[HN Gopher] We've not been trained for this: life after the Newa...
       ___________________________________________________________________
        
       We've not been trained for this: life after the Newag DRM
       disclosure [video]
        
       Author : doener
       Score  : 336 points
       Date   : 2024-12-29 09:48 UTC (13 hours ago)
        
 (HTM) web link (media.ccc.de)
 (TXT) w3m dump (media.ccc.de)
        
       | aszantu wrote:
       | I think i've seen the first part of this problem a while ago.
       | Good stuff
        
       | KORraN wrote:
       | Related: original story from one year ago -
       | https://news.ycombinator.com/item?id=38788360
        
       | progbits wrote:
       | There must be strong punishment for frivolous lawsuits. This
       | company is entirely in the wrong and the execs should be in
       | prison, but instead they are wasting time and money with the
       | copyright and other bullshit, trying to demotivate and distract
       | the researchers.
        
         | visarga wrote:
         | > they are wasting time and money with the copyright and other
         | bullshit
         | 
         | One more reason copyright deserves to die.
        
           | CuriouslyC wrote:
           | Maybe not die, just get reformed and shortened considerably
        
             | 93po wrote:
             | I think intellectual property is a really bad concept, but
             | I will acquiesce that short-term protection on _some_
             | ideas, which can faithfully accounted back to significant
             | investment cost, is a fair compromise.

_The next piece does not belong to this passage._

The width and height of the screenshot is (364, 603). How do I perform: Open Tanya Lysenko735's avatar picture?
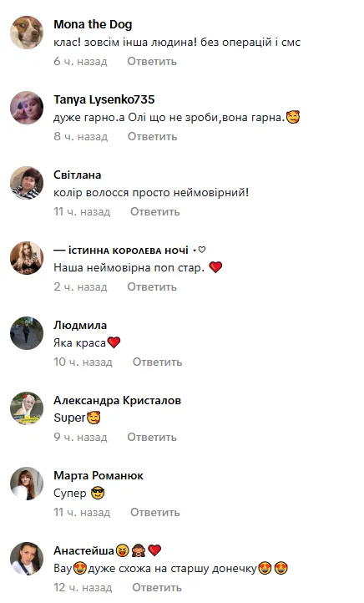27,108
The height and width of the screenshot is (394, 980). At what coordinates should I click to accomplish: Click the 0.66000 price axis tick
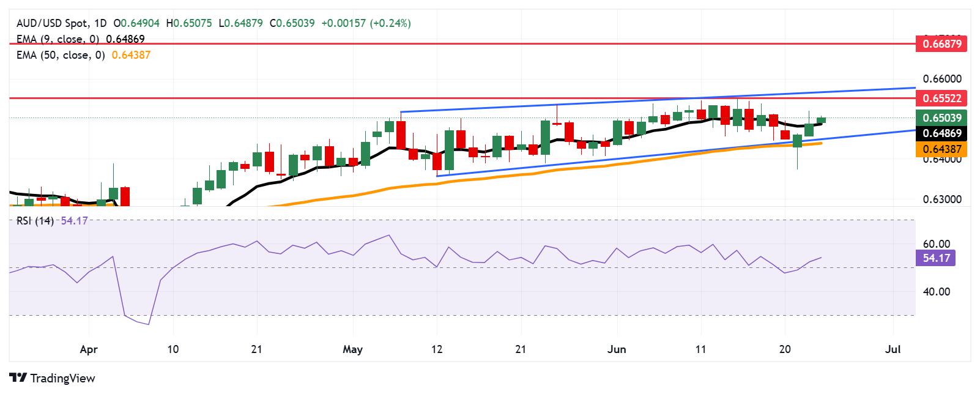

However this would
             | never work well in our current system, and I 'd rather
             | there simply be not IP laws at all.
        
         | miki123211 wrote:
         | Polish person here, as far as I understand, our SLAPP
         | protections are basically nonexistent, which is why this is
         | allowed to happen.
         | 
         | In the US, a lawsuit like this would never fly.
        
           | consp wrote:
           | Im not familiar with polish law but does the loser pay all
           | like in most other countries in the EU? (And pays more if
           | deemed frivolous) does not solve the money up front problem
           | but might bite them in the ass afterwards.
        
             | jakozaur wrote:
             | The loser pays, but the fees are capped in Poland
             | relatively to low amount.
        
               | throw5959 wrote:
               | It's not a low amount to Polish people - it can approach
               | the territory of entire monthly or yearly wages.
        
               | seba_dos1 wrote:
               | It's still a relatively low amount for bigger businesses.
        
               | throw5959 wrote:
               | Sure, the point is exactly that a bigger business has
               | upper hand.
        
           | jakozaur wrote:
           | In the USA there are many lawsuits and they could bankrupt
           | you just by making a painful discovery.
           | 
           | Though Poland needs to modernize it's law.
        
             | llm_trw wrote:
             | A reminder that Musk was willing to spend $44b rather than
             | go through discovery in a civil lawsuit. That should tell
             | you something about how fucked the system is.
        
               | Wowfunhappy wrote:
               | Well, but Musk was going to loose anyway. His options
               | were:
               | 
               | - Pay $44 billion.
               | 
               | - Pay $44 billion _and_ go through Discovery.
        
               | llm_trw wrote:
               | Option C). Pay 1 billion to keep the lawsuit going
               | forever.
        
               | gruez wrote:
               | Can you really keep a lawsuit going "forever"? You'd
               | probably run out of appeal options around 5-10 years in.
        
               | freehorse wrote:
               | Doubtful twitter would last more than the lawsuit
        
               | arcticbull wrote:
               | It was doing kinda okay actually, lol, it's doing much
               | worse now.
        
               | slater wrote:
               | Ask Exxon
        
               | gruez wrote:
               | Surely there's a specific lawsuit you can refer to rather
               | than pointing at a company and hoping that we can guess
               | which case you're referring to?
        
               | slater wrote:
               | You're welcome:
               | 
               | https://en.wikipedia.org/wiki/Exxon_Valdez_oil_spill#Liti
               | gat...
        
               | gruez wrote:
               | Still not a specific case. If you're referring to Exxon
               | Shipping Co. v. Baker, that was decided in 2008, so at
               | most that's 19 years if the lawsuit was filed immediately
               | after the spill. Granted, this is more than the "5-10
               | years" I initially estimated, but the lengthy litigation
               | is only over the punitive damages, so in the context of
               | "Option C). Pay 1 billion to keep the lawsuit going
               | forever.", that's not really applicable. At best you can
               | keep litigation going for 19 years to avoid paying the
               | full amount, but you're going to have to compensatory
               | damages far before that.
        
               | miki123211 wrote:
               | This is what Alex Jones / Info Wars is trying to do; it's
               | sort-of working in that things have taken longer than
               | they otherwise would, but it's slowly coming to an end
               | anyway.
        
               | neltnerb wrote:
               | I guess if you can manage 10 years there's a pretty high
               | chance that the other side will give up, for instance
               | https://commonwealthbeacon.org/environment/cape-wind-
               | calls-q...
               | 
               | Same as trying to do a construction project in San
               | Francisco, people will come out of the woodwork [edit:
               | meaning separate cases, but with the same basic goal]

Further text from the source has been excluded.